** TASK DETAILS **
When transcribing the entries, keep each one exactly as it is.
--- START ---
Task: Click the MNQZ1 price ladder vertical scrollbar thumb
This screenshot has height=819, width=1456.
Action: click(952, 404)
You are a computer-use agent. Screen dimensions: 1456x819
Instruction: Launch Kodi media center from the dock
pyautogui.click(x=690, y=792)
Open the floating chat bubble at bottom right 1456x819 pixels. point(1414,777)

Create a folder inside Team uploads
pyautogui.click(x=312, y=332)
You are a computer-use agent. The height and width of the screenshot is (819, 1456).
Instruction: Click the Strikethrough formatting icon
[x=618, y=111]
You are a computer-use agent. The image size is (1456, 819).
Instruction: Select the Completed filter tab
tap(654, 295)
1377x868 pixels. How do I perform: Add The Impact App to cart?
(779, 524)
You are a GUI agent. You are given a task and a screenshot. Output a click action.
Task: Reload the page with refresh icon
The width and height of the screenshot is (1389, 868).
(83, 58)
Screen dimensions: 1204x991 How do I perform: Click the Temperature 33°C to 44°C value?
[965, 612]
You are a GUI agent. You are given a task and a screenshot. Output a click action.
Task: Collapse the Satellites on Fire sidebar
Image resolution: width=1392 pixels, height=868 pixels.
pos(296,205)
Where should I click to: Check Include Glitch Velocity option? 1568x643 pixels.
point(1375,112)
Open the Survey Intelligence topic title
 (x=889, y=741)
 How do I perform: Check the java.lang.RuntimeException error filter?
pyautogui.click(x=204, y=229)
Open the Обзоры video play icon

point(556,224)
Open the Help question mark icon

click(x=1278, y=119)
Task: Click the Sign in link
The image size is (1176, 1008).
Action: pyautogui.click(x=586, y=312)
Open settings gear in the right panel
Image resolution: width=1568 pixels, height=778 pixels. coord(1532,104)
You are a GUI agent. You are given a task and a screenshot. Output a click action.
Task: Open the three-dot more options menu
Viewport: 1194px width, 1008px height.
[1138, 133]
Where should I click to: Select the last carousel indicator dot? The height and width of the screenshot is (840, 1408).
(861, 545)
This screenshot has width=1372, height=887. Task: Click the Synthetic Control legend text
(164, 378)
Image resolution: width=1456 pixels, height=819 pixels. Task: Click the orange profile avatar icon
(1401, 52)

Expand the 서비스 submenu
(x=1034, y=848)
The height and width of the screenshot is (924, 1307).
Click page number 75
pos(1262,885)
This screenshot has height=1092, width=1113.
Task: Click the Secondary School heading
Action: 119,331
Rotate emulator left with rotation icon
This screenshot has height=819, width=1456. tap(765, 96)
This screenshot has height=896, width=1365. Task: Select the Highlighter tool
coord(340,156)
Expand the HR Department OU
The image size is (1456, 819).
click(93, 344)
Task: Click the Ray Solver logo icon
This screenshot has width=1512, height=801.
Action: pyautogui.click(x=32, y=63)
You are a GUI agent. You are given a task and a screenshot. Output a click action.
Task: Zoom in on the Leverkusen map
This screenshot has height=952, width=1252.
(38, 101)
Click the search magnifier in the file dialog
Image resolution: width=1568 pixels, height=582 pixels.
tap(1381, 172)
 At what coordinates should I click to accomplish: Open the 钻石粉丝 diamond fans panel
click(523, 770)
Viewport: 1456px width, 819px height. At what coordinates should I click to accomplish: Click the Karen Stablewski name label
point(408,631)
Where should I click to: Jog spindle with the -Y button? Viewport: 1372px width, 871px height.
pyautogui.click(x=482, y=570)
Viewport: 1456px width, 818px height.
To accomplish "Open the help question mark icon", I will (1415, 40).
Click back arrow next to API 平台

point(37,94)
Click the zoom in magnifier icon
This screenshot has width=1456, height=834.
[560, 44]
--- END ---
** RESULT OF THE EXERCISE **
Task: Click the MNQZ1 price ladder vertical scrollbar thumb
This screenshot has height=819, width=1456.
Action: click(952, 404)
You are a computer-use agent. Screen dimensions: 1456x819
Instruction: Launch Kodi media center from the dock
pyautogui.click(x=690, y=792)
Open the floating chat bubble at bottom right 1456x819 pixels. point(1414,777)

Create a folder inside Team uploads
pyautogui.click(x=312, y=332)
You are a computer-use agent. The height and width of the screenshot is (819, 1456).
Instruction: Click the Strikethrough formatting icon
[x=618, y=111]
You are a computer-use agent. The image size is (1456, 819).
Instruction: Select the Completed filter tab
tap(654, 295)
1377x868 pixels. How do I perform: Add The Impact App to cart?
(779, 524)
You are a GUI agent. You are given a task and a screenshot. Output a click action.
Task: Reload the page with refresh icon
The width and height of the screenshot is (1389, 868).
(83, 58)
Screen dimensions: 1204x991 How do I perform: Click the Temperature 33°C to 44°C value?
[965, 612]
You are a GUI agent. You are given a task and a screenshot. Output a click action.
Task: Collapse the Satellites on Fire sidebar
Image resolution: width=1392 pixels, height=868 pixels.
pos(296,205)
Where should I click to: Check Include Glitch Velocity option? 1568x643 pixels.
point(1375,112)
Open the Survey Intelligence topic title
 (x=889, y=741)
 How do I perform: Check the java.lang.RuntimeException error filter?
pyautogui.click(x=204, y=229)
Open the Обзоры video play icon

point(556,224)
Open the Help question mark icon

click(x=1278, y=119)
Task: Click the Sign in link
The image size is (1176, 1008).
Action: pyautogui.click(x=586, y=312)
Open settings gear in the right panel
Image resolution: width=1568 pixels, height=778 pixels. coord(1532,104)
You are a GUI agent. You are given a task and a screenshot. Output a click action.
Task: Open the three-dot more options menu
Viewport: 1194px width, 1008px height.
[1138, 133]
Where should I click to: Select the last carousel indicator dot? The height and width of the screenshot is (840, 1408).
(861, 545)
This screenshot has width=1372, height=887. Task: Click the Synthetic Control legend text
(164, 378)
Image resolution: width=1456 pixels, height=819 pixels. Task: Click the orange profile avatar icon
(1401, 52)

Expand the 서비스 submenu
(x=1034, y=848)
The height and width of the screenshot is (924, 1307).
Click page number 75
pos(1262,885)
This screenshot has height=1092, width=1113.
Task: Click the Secondary School heading
Action: 119,331
Rotate emulator left with rotation icon
This screenshot has height=819, width=1456. tap(765, 96)
This screenshot has height=896, width=1365. Task: Select the Highlighter tool
coord(340,156)
Expand the HR Department OU
The image size is (1456, 819).
click(93, 344)
Task: Click the Ray Solver logo icon
This screenshot has width=1512, height=801.
Action: pyautogui.click(x=32, y=63)
You are a GUI agent. You are given a task and a screenshot. Output a click action.
Task: Zoom in on the Leverkusen map
This screenshot has height=952, width=1252.
(38, 101)
Click the search magnifier in the file dialog
Image resolution: width=1568 pixels, height=582 pixels.
tap(1381, 172)
 At what coordinates should I click to accomplish: Open the 钻石粉丝 diamond fans panel
click(523, 770)
Viewport: 1456px width, 819px height. At what coordinates should I click to accomplish: Click the Karen Stablewski name label
point(408,631)
Where should I click to: Jog spindle with the -Y button? Viewport: 1372px width, 871px height.
pyautogui.click(x=482, y=570)
Viewport: 1456px width, 818px height.
To accomplish "Open the help question mark icon", I will (1415, 40).
Click back arrow next to API 平台

point(37,94)
Click the zoom in magnifier icon
This screenshot has width=1456, height=834.
[560, 44]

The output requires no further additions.